Einen schönen Abend java-forum Community,

ich hätte da mal eine Frage bezüglich verketteten Listen. Ich muss eine doppelt verkettete Liste benutzen und habe mal in der Java Api nachgeschaut, ob es dafür schon eine Klasse gibt.

Es gibt dort die "LinkedList". So wie ich das sehe und verstanden habe, handelt es sich dabei um eine einfache verkettete Liste.

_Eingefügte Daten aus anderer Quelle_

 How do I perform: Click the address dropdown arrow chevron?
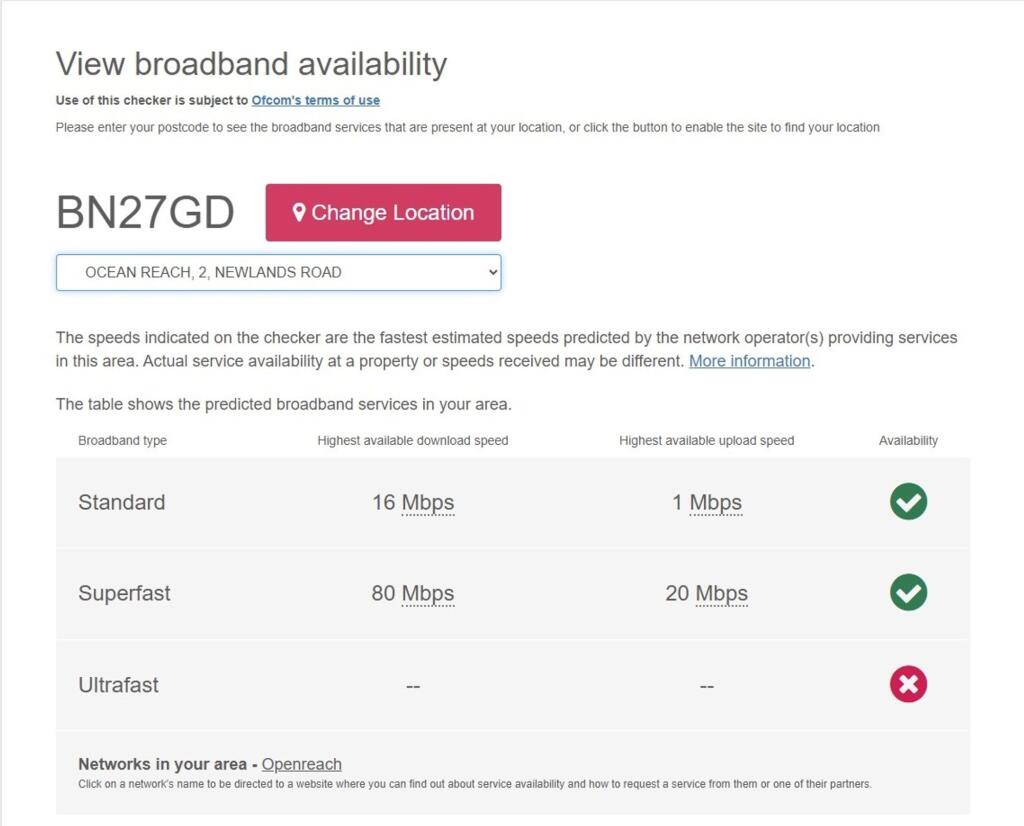point(491,272)

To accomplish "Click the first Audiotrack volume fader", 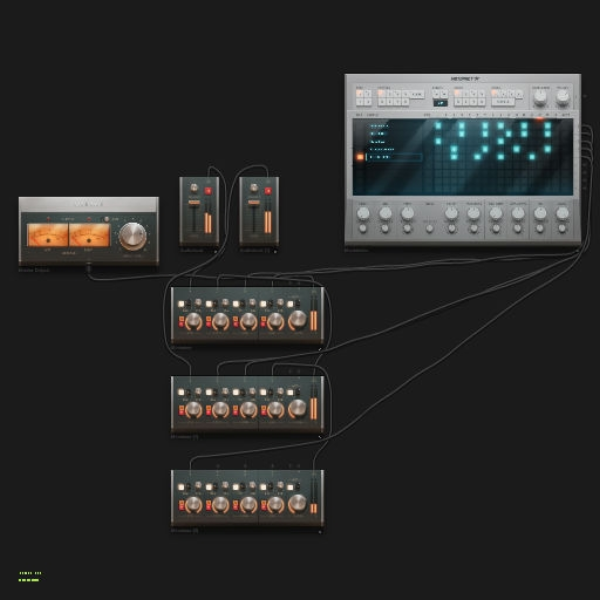I will click(194, 202).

Muss ich eine neue Klasse erstellen oder kann ich schon auf eine Klasse von Java zugreifen, die doppelt verkettete Listen behandelt?

Viele Grüße
tempomat


----------



## Der Müde Joe (19. Mai 2009)

Dachte immer LinkedList wäre eine doppelt verkettete zirkuläre Liste. Aber kann mich auch irren? Müsste mal wieder in den Source gucken.

EDIT:
passt schon so...
aus LL:

```
private transient Entry<E> header = new Entry<E>(null, null, null);

    public LinkedList() {
        header.next = header.previous = header;
    }
// ....
private static class Entry<E> {
	E element;
	Entry<E> next;
	Entry<E> previous;

	Entry(E element, Entry<E> next, Entry<E> previous) {
	    this.element = element;
	    this.next = next;
	    this.previous = previous;
	}
    }
```

Ein Entry hat ein vor und nach... Ein Entry als start und ende


----------



## tempomat (19. Mai 2009)

Danke für den Code.


----------



## SaureKirsche (21. Mai 2009)

@ müde Joe

muss ich den code nochmal so implementieren oder steht er schon so in der API java??


----------



## Wildcard (21. Mai 2009)

Das ist ein Auszug aus der LinkedList (die eben doppelt verkettet ist).


----------